Factors that could lead to a downgrade

    • An increased gap between the natural pace of revenue and expenditure growth due either to a slowing of economic activity and prospects for revenue growth, or an acceleration of spending growth, or both
    • Sustained erosion of the city’s reserve cushion or reduced ability to use related budget management tools such as the annual prepayment of expenditures”
    • A sustained erosion of the city’s reserve cushion to levels below 7.5% of spending which would lead to a change in the financial resilience assessment to below ‘aa’;
    • An approximate 50% sustained increase in long-term liabilities associated with debt and net pension liabilities and carrying costs, assuming current levels of personal income and governmental resources;
    • Weakened underlying economic and demographic performance, particularly around median household income and unemployment rates;
    • Fitch’s view that the capacity to manage changes in the city’s OPEB benefits is constrained and, as a result, unfunded OPEB liabilities will remain very high.

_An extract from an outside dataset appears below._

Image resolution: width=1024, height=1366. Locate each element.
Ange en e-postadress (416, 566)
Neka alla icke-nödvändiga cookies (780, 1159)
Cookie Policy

  • Below is our analysis of the changes:
    1. Long-term liabilities and fixed costs: either a 30% drop or a 50% increase appears unlikely. The City continues to make progress funding pensions above the “tread water” mark (the amount of contributions needed to keep liability constant). They City’s five pension systems are currently funded at better than 80% of their long-term obligations, and are on a path toward 100% funding over the next decade. Furthermore, pension system returns continue to, on average, meet or exceed the 7% target set in State legislation. Layering in potential future economic growth also offsets the risk of long-term liabilities hampering the City’s rating.
    2. Reserves: levels consistently below 7.5% or above 10% of General Fund spending could affect the City’s rating. Fitch defines reserves to include unrestricted general fund reserves (General Reserve and Capital Stabilization Reserve), the balance of the Retirees’ Health Benefits Trust, and the fiscal year-end budget stabilization and discretionary transfers to prepay the following year’s expenditures. Based on budgeted amounts, reserves as defined by Fitch were about 10% of General Fund spending in FY 2024 (final numbers will be available in October with the City’s audited financials). This would be a decline compared to the 12% achieved in FY 2023.
    3. Economic factors: Fitch highlights higher resident income, lower unemployment rates, and improved population trends as potential upgrade factors, without setting specific benchmarks. As discussed in our April newsletter, based on the Census Bureau’s estimates the City’s population declined between 2020 and 2023, but two factors point to better future prospects: domestic outmigration stabilized and international migration increased. As shown in our January and December 2023 newsletters, NYC aggregate personal income fluctuated significantly during and in the aftermath of the pandemic. Data for 2023, which will be released this November, could help delineate the broad features of the post-pandemic trend.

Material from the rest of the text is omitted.